§ **Extracted records**
======
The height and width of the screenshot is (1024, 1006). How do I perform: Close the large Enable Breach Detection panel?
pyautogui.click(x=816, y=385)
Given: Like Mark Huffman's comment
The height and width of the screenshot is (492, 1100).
======
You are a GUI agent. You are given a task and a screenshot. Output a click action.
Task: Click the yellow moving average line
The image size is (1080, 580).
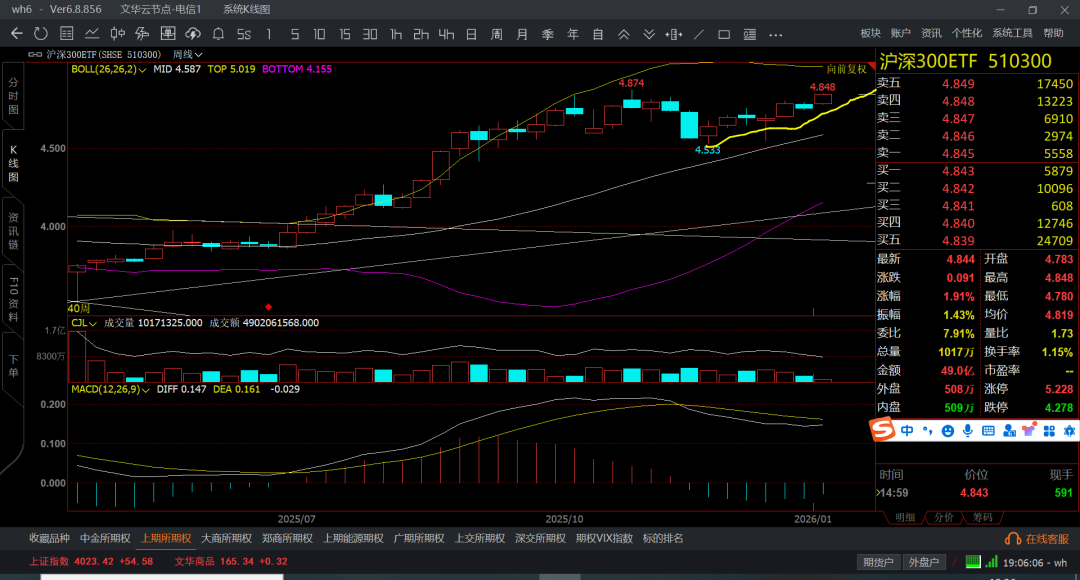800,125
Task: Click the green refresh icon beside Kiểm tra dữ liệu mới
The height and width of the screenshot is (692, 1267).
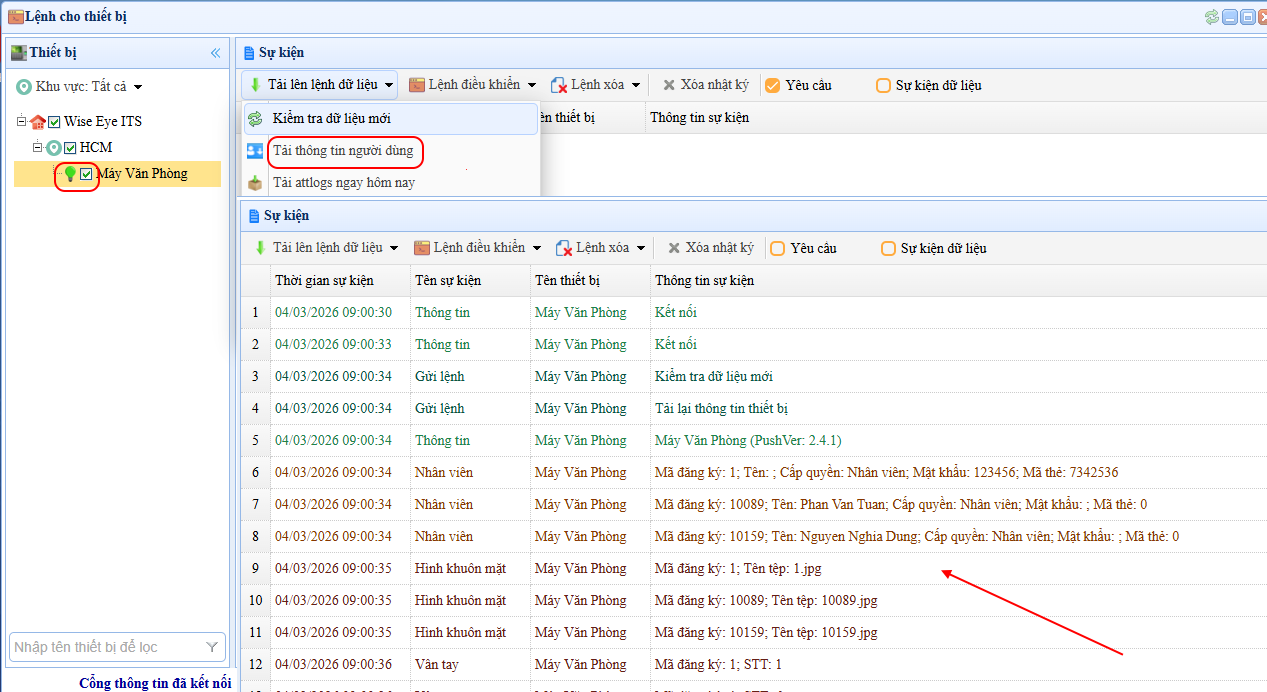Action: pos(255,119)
======
§ **Stated exercise**
Please output the records from the line with "You are a GUI" to the line with "Action: pos(255,119)" as a two-column CSV with the headers text and answer, one row per record, each value in its own quoted field and line breaks replaced by spaces. Leave the pictures out.

§ **Written solution**
text,answer
"You are a GUI agent. You are given a task and a screenshot. Output a click action. Task: Click the yellow moving average line The image size is (1080, 580).","800,125"
"Task: Click the green refresh icon beside Kiểm tra dữ liệu mới The height and width of the screenshot is (692, 1267).","Action: pos(255,119)"